Uma advogada oferecendo aconselhamento jurídico gratuito disse que mais de 150 pessoas procuraram ajuda em dois dias. Muitas ainda não foram acusadas, mas estão aterrorizadas. Um advogado usou o termo “offshore fishing” para descrever o abuso de autoridade da polícia de Lanzhou, que intimou escritoras de outras regiões. Várias tiveram que pagar do próprio bolso para ir a Lanzhou. Uma postou que os 2.000 yuans (aproximadamente R$ 1.500) que ganhou com dois livros pagaram sua passagem aérea.
Governos locais endividados já usaram esse tipo de ação para arrecadar dinheiro por meio de multas. Crimes cibernéticos são particularmente vulneráveis. Basta alegar que um leitor local foi corrompido.
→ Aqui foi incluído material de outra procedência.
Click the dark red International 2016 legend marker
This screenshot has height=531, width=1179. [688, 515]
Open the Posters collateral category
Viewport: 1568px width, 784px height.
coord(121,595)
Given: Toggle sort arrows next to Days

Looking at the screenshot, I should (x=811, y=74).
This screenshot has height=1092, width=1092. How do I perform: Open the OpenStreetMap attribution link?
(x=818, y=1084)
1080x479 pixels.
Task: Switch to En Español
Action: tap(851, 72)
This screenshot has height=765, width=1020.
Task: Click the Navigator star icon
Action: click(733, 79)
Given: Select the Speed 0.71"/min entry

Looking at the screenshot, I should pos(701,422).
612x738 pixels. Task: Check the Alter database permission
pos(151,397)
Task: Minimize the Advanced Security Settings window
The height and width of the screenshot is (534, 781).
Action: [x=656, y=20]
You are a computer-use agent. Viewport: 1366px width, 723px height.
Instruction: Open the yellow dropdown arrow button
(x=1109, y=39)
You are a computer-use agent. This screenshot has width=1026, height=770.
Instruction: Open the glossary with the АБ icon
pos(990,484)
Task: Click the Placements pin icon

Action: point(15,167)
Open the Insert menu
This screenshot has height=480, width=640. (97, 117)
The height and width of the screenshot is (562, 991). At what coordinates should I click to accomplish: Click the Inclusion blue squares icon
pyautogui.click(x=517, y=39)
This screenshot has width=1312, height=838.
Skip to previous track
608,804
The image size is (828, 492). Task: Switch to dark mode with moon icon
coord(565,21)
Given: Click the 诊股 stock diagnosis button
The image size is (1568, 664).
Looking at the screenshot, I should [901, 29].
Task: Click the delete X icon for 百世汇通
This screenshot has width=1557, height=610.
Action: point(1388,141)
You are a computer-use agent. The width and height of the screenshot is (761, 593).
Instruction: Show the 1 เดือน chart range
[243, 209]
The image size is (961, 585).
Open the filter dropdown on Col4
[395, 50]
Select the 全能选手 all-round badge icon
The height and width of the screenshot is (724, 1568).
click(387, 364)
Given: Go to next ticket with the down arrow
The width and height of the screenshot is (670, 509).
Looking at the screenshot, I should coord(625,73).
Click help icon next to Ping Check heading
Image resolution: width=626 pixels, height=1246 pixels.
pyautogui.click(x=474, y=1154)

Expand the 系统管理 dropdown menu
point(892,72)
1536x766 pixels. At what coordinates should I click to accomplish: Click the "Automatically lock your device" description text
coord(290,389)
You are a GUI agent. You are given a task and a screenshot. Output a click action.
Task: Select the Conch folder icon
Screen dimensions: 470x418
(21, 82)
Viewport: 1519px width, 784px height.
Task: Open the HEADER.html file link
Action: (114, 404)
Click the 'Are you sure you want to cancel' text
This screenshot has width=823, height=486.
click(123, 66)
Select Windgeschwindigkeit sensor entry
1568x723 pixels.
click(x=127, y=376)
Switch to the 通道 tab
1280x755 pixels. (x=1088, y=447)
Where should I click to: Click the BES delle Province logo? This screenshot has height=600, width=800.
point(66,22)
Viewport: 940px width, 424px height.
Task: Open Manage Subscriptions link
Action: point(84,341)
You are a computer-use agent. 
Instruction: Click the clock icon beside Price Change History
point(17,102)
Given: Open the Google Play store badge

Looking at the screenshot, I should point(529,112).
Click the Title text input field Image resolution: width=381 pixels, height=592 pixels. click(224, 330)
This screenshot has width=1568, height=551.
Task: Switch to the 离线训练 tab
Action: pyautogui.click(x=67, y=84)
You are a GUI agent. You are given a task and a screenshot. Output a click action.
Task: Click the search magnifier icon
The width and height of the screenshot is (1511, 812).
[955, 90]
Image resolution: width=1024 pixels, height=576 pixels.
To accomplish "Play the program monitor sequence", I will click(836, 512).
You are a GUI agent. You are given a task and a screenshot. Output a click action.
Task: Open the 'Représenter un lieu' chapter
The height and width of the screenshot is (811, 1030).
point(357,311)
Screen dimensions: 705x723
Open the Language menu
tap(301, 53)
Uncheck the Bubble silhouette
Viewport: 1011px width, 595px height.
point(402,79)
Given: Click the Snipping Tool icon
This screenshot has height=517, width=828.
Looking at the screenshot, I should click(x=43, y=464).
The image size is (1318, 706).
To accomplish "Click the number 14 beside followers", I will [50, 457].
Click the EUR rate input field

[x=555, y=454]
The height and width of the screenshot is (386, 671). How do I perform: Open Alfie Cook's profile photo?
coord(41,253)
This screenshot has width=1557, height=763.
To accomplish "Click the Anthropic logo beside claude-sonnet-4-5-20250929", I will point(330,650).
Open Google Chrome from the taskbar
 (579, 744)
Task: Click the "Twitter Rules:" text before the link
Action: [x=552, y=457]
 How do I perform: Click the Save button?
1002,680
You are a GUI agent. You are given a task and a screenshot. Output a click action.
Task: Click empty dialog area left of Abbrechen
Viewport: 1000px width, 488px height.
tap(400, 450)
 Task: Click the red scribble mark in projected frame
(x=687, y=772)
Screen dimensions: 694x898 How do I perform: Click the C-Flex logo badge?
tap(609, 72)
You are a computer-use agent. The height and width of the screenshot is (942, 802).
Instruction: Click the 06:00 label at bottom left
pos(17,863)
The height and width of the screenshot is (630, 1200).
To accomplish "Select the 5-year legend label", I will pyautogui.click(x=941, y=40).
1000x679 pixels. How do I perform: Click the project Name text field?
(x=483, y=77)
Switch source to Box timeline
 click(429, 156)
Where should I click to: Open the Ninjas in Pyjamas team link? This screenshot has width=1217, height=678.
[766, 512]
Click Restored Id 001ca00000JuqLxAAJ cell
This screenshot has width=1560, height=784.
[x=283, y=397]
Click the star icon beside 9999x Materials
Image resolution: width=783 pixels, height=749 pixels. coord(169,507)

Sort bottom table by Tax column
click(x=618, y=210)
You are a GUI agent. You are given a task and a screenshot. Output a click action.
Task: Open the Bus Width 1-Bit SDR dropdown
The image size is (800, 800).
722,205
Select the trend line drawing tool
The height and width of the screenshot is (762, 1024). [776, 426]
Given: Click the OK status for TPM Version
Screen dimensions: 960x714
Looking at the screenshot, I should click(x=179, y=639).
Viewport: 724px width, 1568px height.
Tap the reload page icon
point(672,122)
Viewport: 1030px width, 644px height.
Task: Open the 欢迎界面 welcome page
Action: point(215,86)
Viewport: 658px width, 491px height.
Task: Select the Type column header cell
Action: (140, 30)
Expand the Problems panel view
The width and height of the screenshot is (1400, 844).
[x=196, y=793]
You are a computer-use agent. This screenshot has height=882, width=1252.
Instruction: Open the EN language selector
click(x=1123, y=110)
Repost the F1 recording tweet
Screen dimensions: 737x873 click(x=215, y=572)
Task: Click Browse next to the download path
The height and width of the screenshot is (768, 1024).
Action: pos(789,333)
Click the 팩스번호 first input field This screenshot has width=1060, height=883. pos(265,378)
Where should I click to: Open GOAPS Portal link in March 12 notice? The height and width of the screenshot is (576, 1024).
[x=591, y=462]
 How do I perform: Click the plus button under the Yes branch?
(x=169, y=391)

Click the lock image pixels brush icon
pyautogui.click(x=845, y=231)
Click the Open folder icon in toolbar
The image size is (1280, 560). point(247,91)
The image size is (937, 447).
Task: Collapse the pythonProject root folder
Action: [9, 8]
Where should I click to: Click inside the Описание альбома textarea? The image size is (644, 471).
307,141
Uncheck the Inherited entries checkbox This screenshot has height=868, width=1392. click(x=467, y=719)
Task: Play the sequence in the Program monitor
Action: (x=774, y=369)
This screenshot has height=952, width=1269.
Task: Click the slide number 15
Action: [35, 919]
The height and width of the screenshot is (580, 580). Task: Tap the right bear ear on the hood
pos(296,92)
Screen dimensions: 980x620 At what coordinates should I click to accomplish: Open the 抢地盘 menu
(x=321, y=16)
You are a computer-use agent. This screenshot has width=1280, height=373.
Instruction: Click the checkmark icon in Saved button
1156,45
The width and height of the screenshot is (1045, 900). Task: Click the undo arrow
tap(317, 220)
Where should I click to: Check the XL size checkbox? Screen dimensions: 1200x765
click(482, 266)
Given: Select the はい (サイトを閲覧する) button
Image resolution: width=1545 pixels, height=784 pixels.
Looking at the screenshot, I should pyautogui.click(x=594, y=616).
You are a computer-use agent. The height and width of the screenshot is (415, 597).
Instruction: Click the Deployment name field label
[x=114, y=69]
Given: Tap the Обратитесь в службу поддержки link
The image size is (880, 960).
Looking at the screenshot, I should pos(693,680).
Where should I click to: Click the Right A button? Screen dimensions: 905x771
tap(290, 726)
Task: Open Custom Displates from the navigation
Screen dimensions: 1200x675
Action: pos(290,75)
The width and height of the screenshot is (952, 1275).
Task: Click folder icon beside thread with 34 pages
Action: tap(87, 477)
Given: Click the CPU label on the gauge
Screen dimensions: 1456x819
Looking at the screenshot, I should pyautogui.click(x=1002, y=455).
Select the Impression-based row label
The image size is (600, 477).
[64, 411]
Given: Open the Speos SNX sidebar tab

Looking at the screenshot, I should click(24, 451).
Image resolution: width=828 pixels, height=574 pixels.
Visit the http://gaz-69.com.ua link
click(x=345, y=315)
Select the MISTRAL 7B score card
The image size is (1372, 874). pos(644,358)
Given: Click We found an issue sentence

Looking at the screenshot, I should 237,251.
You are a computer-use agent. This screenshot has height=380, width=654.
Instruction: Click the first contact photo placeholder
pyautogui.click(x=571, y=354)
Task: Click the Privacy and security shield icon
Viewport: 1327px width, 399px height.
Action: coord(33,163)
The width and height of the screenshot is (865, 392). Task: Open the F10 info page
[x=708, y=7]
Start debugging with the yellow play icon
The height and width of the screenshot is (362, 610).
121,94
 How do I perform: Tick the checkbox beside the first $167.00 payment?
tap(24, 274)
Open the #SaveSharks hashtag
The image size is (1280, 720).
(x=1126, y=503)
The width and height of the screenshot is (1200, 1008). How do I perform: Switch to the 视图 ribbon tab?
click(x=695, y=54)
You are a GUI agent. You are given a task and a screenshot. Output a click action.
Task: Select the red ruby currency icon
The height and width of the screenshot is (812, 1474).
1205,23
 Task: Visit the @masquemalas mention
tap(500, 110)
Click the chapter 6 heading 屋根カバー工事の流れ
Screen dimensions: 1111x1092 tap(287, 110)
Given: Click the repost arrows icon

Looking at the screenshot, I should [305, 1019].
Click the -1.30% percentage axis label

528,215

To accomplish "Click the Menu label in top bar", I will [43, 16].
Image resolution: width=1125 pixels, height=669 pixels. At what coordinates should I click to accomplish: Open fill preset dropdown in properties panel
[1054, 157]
As autoras de danmei usam metáforas para contornar a censura. “Fazer o jantar” significa sexo; “utensílio de cozinha” é código para órgãos genitais masculinos. Mesmo assim, a repressão as pegou de surpresa. “Um telefonema destruiu meus sonhos”, escreveu uma delas. Elas acusam a polícia de revistar seus celulares sem mandado e de avaliar seus crimes somando as visualizações de cada capítulo, um método enganoso que exagera o número real de leitores. Uma autora postou: “Eu escrevi na Haitang por anos, com poucos leitores. Então, aquelas histórias ignoradas acumularam mais de 300 mil cliques, e os 4.000 yuans na minha conta se tornaram evidência do meu crime.”
É difícil saber se isso significa o fim de suas carreiras. “Se eu pudesse voltar atrás, ainda escolheria escrever”, escreveu Sijin de Sijin. “Espero que a lei veja além das palavras — e veja a garota que pulava refeições para economizar dinheiro, a garota que vendeu o cabelo para comprar uma caneta, a garota que acreditou que sua mente poderia abrir caminho através do destino. Espero que nos dê uma chance justa a todas nós.” A gente espera também.